After his back operation, Alligator Blood went to Healey’s base at the Sunshine Coast for a period of rehabilitation and the proposed move to the Gai Waterhouse and Adrian Bott stable, which had already been announced, was then put on hold as Alligator Blood’s owners agreed to give Healey the chance to train and race Alligator Blood.
Ultimately, three runs later, Plan A was reinstated with the horse moving to race under the Waterhouse / Bott banner, but the ownership group still hailed Healey’s contribution to the cause and they have kept him in play.
“I wasn’t at Eagle Farm on Saturday,” said Healey. “I had been at the Gold Coast where I had a runner, but I was back home in time for the race.
“It was great to see him back in form. That was all we wanted to see.
“A lot of people have bagged him over time… and I guess it has been a long time coming for him … but horses don’t just bounce back after that long a time off in five minutes, particularly with what he had gone through. He’s just done an incredible job in getting back to where he is now.
“We did our best with him and tried to build his fitness up.
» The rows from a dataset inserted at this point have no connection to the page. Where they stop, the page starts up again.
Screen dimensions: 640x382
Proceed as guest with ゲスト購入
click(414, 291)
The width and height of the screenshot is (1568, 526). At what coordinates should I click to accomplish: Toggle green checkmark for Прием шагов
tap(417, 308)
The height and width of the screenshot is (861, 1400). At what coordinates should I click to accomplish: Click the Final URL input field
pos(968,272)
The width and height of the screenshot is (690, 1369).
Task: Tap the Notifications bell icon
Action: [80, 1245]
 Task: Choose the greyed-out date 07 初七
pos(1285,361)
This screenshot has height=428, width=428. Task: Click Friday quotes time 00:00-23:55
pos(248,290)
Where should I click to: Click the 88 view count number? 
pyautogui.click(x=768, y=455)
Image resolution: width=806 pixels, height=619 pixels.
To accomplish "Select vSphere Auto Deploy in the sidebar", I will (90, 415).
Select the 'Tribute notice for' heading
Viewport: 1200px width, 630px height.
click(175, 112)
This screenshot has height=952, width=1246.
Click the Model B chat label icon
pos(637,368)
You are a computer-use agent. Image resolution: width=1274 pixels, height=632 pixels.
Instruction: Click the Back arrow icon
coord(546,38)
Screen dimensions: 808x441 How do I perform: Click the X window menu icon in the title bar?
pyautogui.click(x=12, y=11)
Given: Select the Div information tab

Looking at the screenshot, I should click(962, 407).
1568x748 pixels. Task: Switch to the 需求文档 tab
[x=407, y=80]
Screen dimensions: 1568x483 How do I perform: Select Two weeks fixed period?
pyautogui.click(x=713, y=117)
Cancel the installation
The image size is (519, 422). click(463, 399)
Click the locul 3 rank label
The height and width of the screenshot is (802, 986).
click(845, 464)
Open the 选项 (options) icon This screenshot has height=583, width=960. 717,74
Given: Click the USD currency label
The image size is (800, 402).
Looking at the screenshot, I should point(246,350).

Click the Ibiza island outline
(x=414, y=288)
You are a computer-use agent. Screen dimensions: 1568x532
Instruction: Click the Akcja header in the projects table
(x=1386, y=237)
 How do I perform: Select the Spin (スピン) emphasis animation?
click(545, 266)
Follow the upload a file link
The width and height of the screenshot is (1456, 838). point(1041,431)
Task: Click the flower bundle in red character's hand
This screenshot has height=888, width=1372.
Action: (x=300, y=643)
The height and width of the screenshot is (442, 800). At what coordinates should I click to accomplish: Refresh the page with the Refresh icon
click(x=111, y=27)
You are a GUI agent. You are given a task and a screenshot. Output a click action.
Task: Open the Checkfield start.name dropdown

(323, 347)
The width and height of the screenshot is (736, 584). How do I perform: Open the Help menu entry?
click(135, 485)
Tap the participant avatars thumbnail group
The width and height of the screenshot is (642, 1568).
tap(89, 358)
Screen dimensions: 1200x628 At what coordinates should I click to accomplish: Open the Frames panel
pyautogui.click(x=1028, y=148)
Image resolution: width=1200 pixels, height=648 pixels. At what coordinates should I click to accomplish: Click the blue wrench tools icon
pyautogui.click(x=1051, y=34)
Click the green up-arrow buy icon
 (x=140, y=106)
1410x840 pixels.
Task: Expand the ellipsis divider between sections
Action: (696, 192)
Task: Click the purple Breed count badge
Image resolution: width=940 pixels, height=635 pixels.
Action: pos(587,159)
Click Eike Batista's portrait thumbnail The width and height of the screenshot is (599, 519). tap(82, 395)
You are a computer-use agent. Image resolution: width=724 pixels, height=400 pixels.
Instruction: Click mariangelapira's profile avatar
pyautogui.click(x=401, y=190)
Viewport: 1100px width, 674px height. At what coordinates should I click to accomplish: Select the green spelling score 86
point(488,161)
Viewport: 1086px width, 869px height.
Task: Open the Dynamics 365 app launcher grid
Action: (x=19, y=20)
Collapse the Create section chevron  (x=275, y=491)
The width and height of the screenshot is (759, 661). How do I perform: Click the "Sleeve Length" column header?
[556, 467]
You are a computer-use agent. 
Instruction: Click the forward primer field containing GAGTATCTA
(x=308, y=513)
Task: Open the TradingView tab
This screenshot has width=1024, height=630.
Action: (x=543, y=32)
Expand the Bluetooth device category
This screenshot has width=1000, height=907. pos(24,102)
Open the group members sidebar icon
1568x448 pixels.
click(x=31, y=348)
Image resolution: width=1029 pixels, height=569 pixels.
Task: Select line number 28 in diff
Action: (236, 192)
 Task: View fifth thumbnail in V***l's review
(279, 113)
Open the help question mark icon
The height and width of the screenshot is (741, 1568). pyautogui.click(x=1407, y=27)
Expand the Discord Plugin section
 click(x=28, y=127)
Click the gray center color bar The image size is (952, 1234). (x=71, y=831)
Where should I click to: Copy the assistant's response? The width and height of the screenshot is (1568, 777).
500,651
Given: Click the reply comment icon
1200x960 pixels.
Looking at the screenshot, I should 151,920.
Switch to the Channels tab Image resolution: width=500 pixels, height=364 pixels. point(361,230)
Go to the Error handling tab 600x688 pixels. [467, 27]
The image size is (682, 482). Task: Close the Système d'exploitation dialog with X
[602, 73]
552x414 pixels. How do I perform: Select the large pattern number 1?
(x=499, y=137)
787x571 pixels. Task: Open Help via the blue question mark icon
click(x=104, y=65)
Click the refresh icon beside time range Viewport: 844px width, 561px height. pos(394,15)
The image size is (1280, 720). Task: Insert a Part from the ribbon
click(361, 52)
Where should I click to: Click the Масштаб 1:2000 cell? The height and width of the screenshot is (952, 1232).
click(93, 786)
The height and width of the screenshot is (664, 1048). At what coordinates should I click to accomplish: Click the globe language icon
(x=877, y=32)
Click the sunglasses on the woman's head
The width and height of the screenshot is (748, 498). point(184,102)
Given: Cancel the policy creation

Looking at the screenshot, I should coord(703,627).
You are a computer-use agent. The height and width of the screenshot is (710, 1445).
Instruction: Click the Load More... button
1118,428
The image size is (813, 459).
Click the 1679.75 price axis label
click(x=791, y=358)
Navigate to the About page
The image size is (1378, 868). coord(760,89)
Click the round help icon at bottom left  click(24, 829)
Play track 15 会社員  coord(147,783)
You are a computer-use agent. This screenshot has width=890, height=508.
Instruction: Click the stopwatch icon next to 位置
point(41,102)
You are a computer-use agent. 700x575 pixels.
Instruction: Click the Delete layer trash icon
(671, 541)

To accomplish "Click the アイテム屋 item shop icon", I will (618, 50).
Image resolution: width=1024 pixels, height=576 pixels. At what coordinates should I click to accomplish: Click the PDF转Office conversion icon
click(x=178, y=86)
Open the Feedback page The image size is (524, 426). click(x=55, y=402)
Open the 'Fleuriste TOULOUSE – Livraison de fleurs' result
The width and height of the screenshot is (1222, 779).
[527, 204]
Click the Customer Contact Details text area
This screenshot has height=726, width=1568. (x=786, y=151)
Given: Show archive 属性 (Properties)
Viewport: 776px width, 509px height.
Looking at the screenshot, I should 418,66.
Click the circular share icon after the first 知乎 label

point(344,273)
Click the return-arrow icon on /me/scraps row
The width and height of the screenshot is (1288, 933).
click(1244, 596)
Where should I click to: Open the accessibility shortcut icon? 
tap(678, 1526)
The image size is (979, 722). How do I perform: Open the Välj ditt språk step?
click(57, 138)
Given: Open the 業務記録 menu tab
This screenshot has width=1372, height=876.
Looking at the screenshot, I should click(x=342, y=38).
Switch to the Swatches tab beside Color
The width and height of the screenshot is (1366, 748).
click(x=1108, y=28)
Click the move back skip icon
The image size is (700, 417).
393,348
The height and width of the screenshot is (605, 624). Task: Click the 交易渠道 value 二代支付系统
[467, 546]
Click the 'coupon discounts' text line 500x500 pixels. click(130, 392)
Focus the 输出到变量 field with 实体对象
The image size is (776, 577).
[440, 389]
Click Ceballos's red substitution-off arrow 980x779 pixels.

Looking at it realistically, in the three races we had with him in Queensland we knew he was never one hundred percent. He was still making bis way back and, to a point, he was always playing catch-up at that time.
“I think he was centred on the Stradbroke … that was what the connections always talked about when looking ahead … and for them to get him there on the day in the condition he was, he probably proved a lot of doubters wrong.
“He is an incredible horse when he is one hundred percent. I think we all saw that on Saturday.
“It was a good feeling watching him. It was a good field and he put them to shame pretty easily. If he draws an alley and gets an easier run, he probably wins by further. : "There is no doubt he is back to his best.
“You’ve got a horse like Private Eye trying to chase him down … what is he, an Epsom winner … so you know they are good horses.
“I would have to say I think that is his most devastating win. I know he won good races as a three-year-old, but on Saturday he took on true Group 1 horses and beat them quite easily from an ordinary gate with an ordinary passage.
“There is no doubt he is a genuine Group 1 horse.
“I was at home cheering for him for sure. I actually thought at about the 600m that there was no way this horse is going to get beat. You just know with him … sort of the way he travels … you can pick up pretty quickly where he is at.
“That’s why I kept on saying, early days, when he had a couple of runs up here, he was just always at his top the whole way and fitness was against him with the big weights.
“It was always going to be interesting to see what he did after he was given more time and a bit of a break in-between.
“He could only improve coming off that time out of action (as he did first-up in the BRC Sprint and then on to the Stradbroke) … and I think he can only get better.
Nine times out of ten horses don’t come back from very serious setbacks, but it just shows that horses like Alligator Blood are very special horses. They’ve got a will to win and that is all there is to it.
“I’m just a very, very small pin in a big machine. There is a lot of people that have got to be thanked for it all. On my side, those thanks have got to go out to all of my staff, the riders … Brooke Pender and Kelly, my partner … you know, they looked after the horse for so long like it was their own.
“We all wanted to see him win another Group 1 and he has got that now … and I don’t think he is going to stop here.
“He comes back to the farm now … and he will probably spend a few weeks at the farm with us before he will probably head to the Spring in Melbourne.
“Whatever happens next, the horse is a superstar. You just can’t get away from it!”